Thirty years after the marketing of a first genetically modified tomato, resistant to rot, the Flavr Savr, which had disappeared from the market for a long time, super-tomatoes with improved taste and virtues which were obtained by help of new genome editing technologies. These technologies, such as CRISPR-Cas9, which are very different from the transgenesis used in the creation of traditional genetically modified organisms (GMOs), are poised to revolutionize the world of agriculture.
On November 13, Chinese researchers stated in the journal Nature having designed a tomato that is 30% sweeter than commercially grown varieties. To do this, the researchers used CRISPR-Cas9 technology to inactivate two genes present in the tomato genome which control the sugar content of the fruit. By blocking these two genes, the glucose and fructose contents of tomatoes increased by 30%, without affecting fruit size and crop yield.
A tomato rich in gamma-aminobutyric acid (GABA), a compound believed to be able to lower blood pressure and help relax, has also been developed using the CRISPR-Cas9 technique and marketed by the young company Sanatech Seed from the University of Tsukuba, Japan. Sanatech Seed even received the green light in September 2021 to market this red Sicilian tomato containing four to five times more GABA than traditional tomatoes, in this country, where people are fond of foods and drinks enriched with this acid amine. This tomato, in which we have simply neutralized a gene, is the first plant whose genome has been modified by CRISPR-Cas9 to have been commercialized.
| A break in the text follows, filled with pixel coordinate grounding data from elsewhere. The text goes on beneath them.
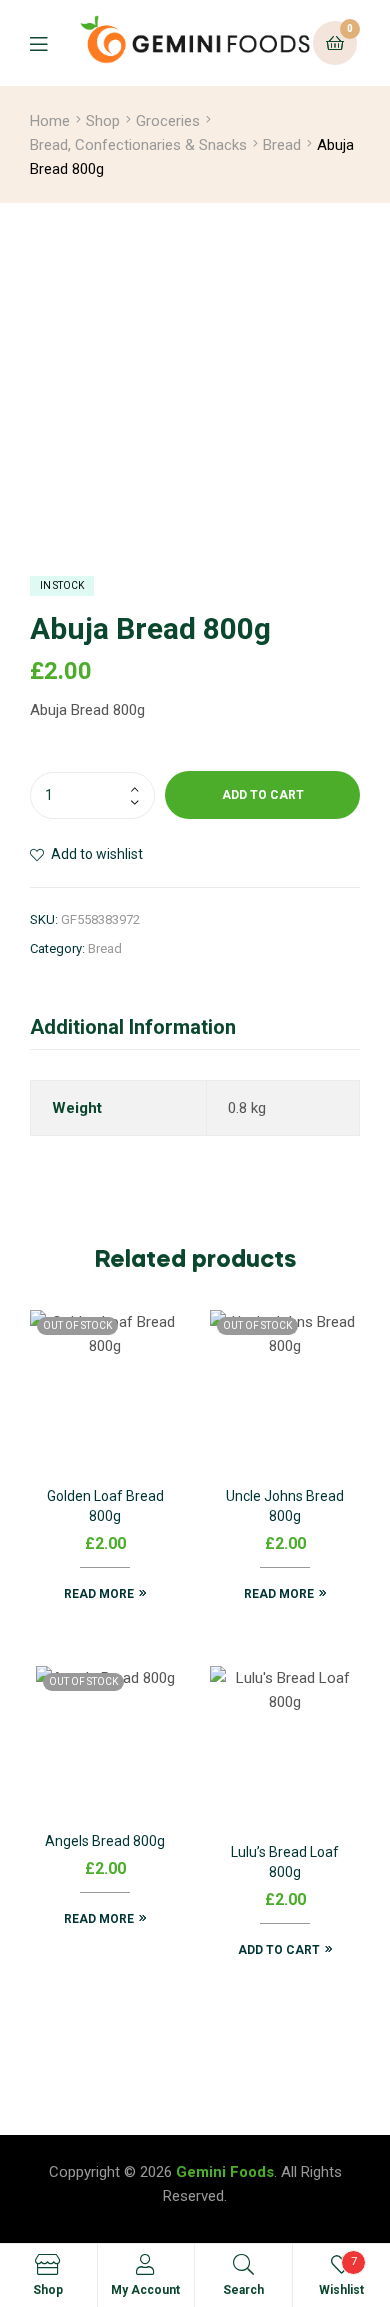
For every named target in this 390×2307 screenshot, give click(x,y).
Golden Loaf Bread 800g (105, 1506)
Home (50, 121)
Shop (103, 121)
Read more (99, 1594)
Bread (282, 145)
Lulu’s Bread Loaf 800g (285, 1862)
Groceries (168, 121)
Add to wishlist (97, 854)
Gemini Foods (225, 2172)
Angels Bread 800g (105, 1841)
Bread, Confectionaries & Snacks (138, 145)
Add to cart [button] (279, 1950)
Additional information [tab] (133, 1027)
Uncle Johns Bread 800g (285, 1506)
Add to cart (263, 795)
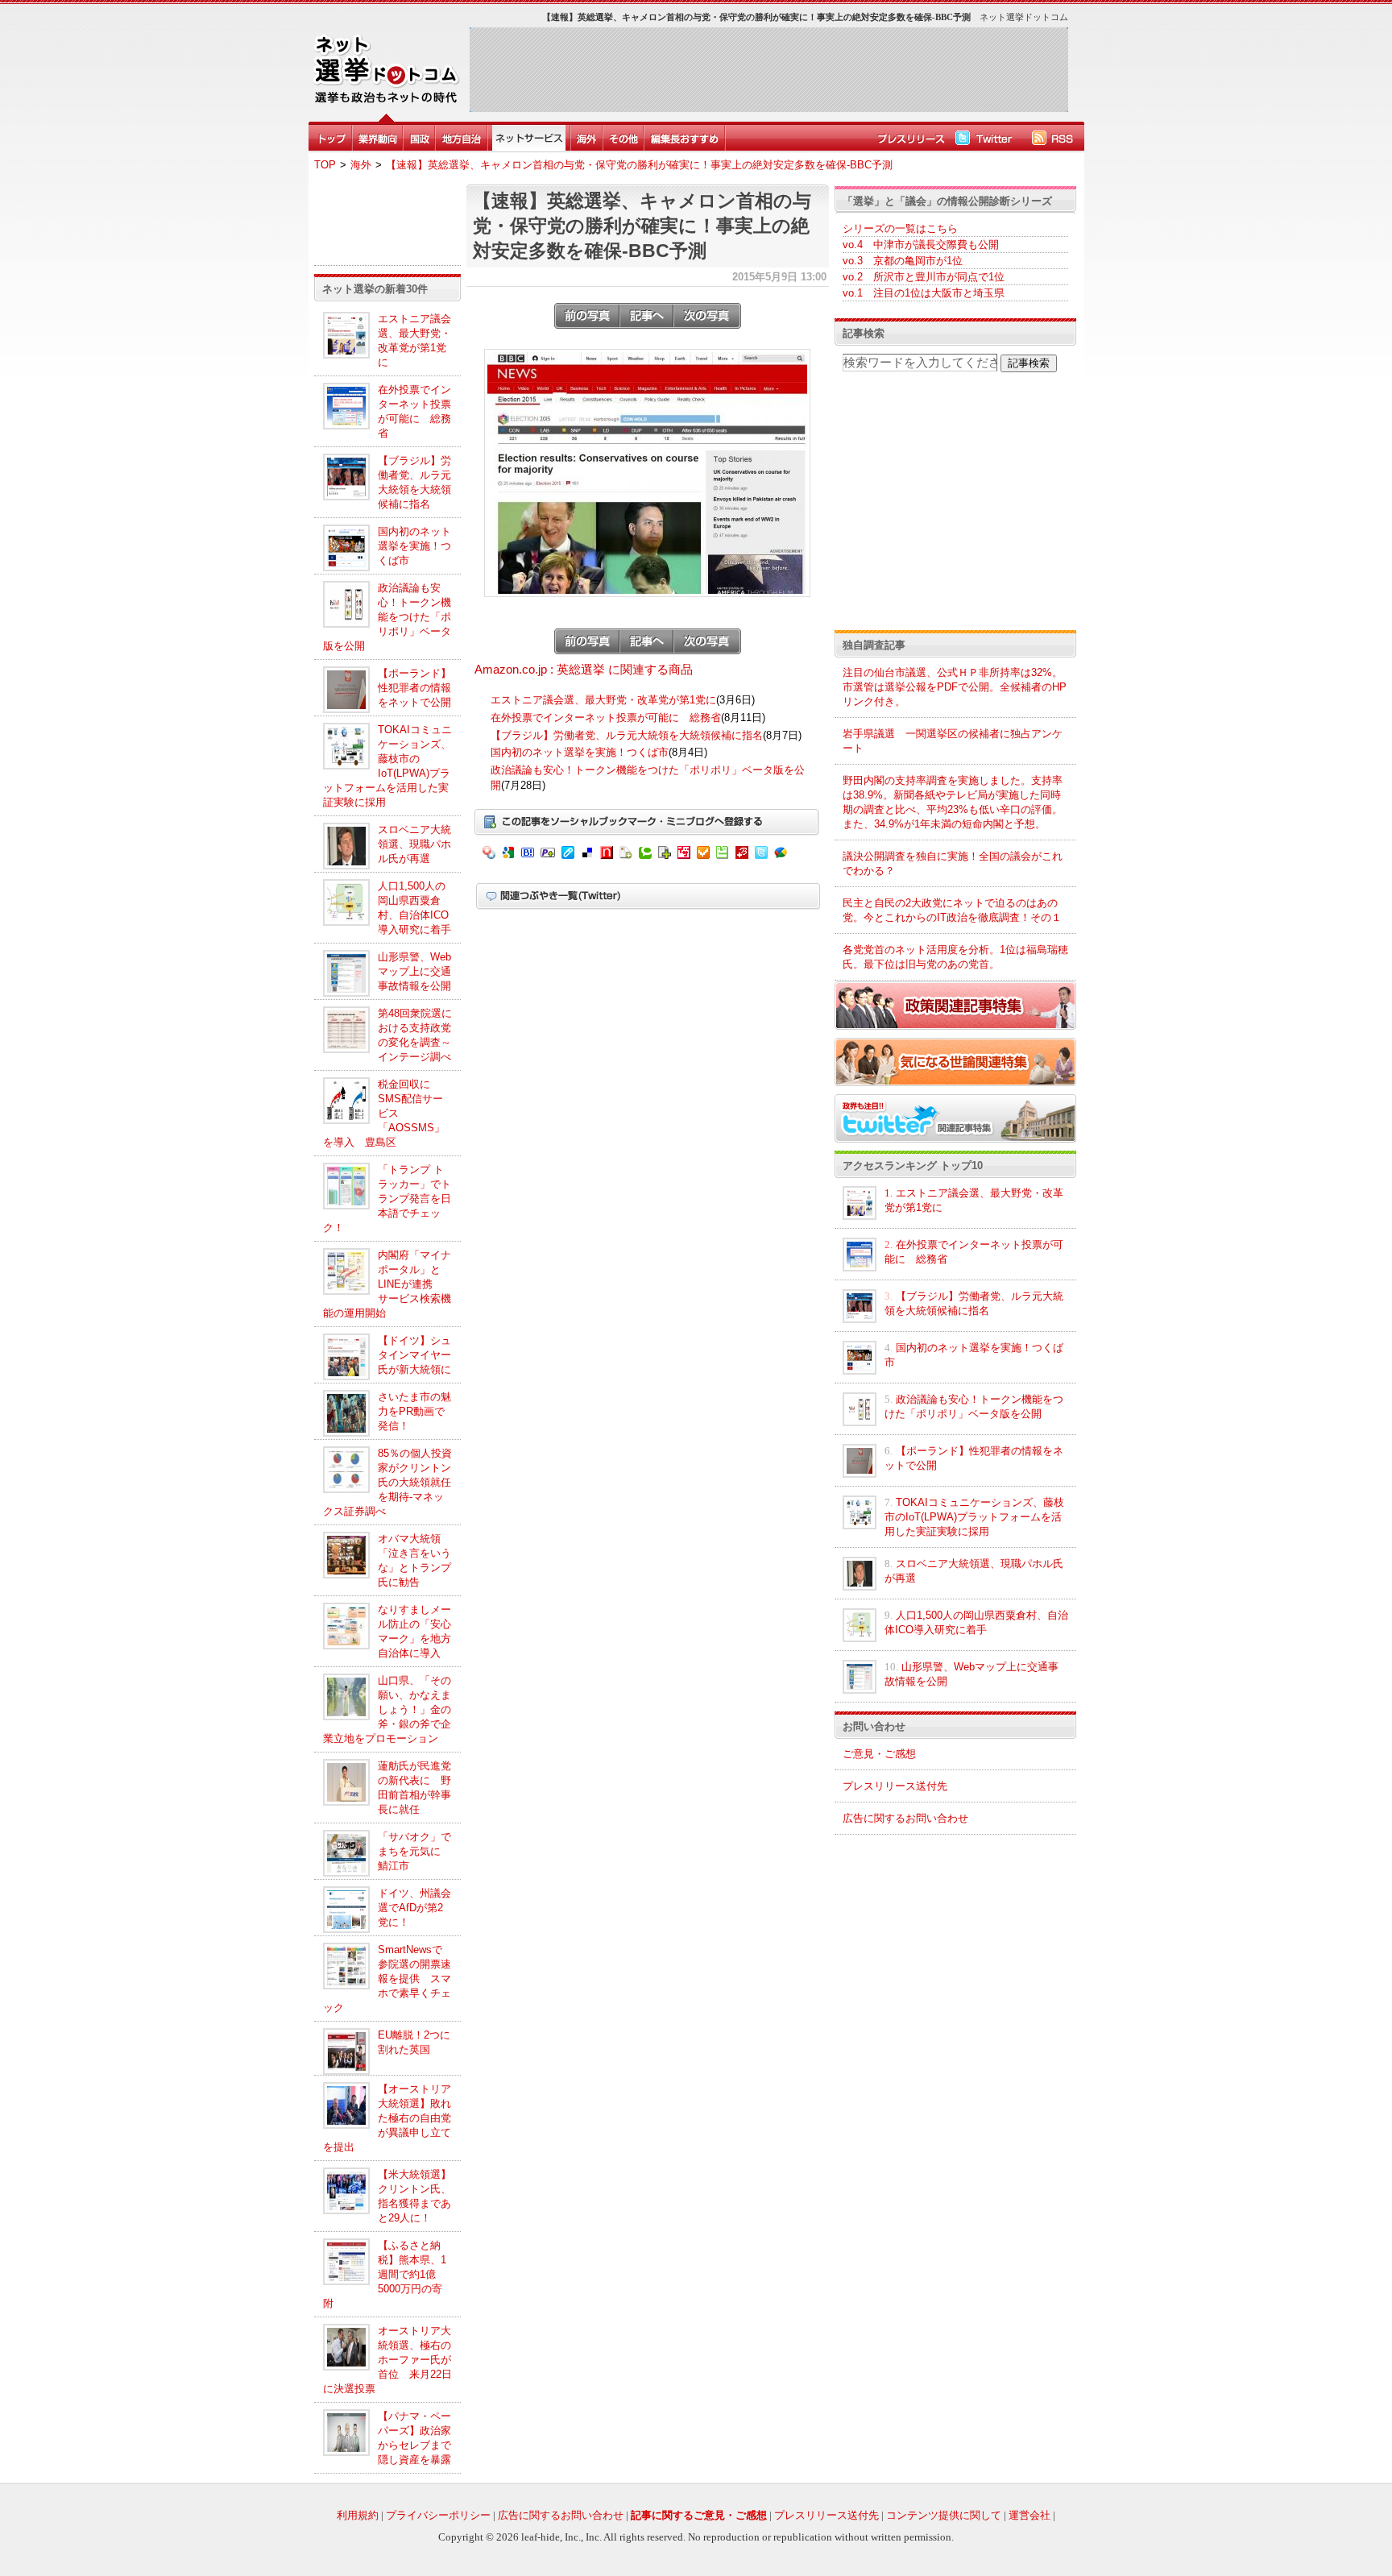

“Small adjustment on a gene”
But how do these new genome editing technologies, the main one of which is CRISPR-Cas9, differ from transgenesis used to produce GMOs or, to be more precise, transgenic plants? Essentially, “genome editing techniques make it possible to make a small adjustment, a small adjustment, to a gene that the plant possesses. We do not insert any foreign DNA, unlike what we do for GMOs [traditionnels] “, summarizes Jaswinder Singh. This professor in the Department of Plant Sciences at McGill University gives the example of GMOs, such as BT corn, to which a bacterial gene was added that was not present in the genome of these plants. BT corn contains a gene from the bacteria Bacillus thuringiensiswhich confers resistance to harmful insects, including the moth.
Genome editing only makes “very small changes, such as removing or inserting just a few nucleotides [les unités de base de l’ADN] in a particular gene in the genome of a plant which can contain, like soybean, a billion nucleotides. The genetic background of the plant remains the same. Whereas, to produce a transgenic plant, a new gene is introduced [que l’on appelle transgène] which can contain 10,000 nucleotides, and which, most often, comes from a different species, such as another plant, a fungus, an animal, a bacteria,” specifies François Belzile, genomics researcher at Laval University.
Another fundamental difference between the two approaches is the high precision of genome editing technologies. The main technique, CRISPR-Cas9, is in fact a pair of molecular scissors that is introduced into cells and can be positioned on a particular gene. “We can control the exact location where we send this tool and the Cas9 enzyme only does one thing: cuts the DNA at that precise location. Following this cut, the cell’s repair systems are activated to glue the DNA strands back together. The repair is often not perfectly faithful to what was there before. Some nucleotides will be omitted, added or substituted. We then carry out characterization work to see the effect of these small modifications, which most often will inactivate the function of the targeted gene,” explains Jean-Benoît Charron, professor at the Faculty of Agriculture and Environmental Sciences at the McGill University.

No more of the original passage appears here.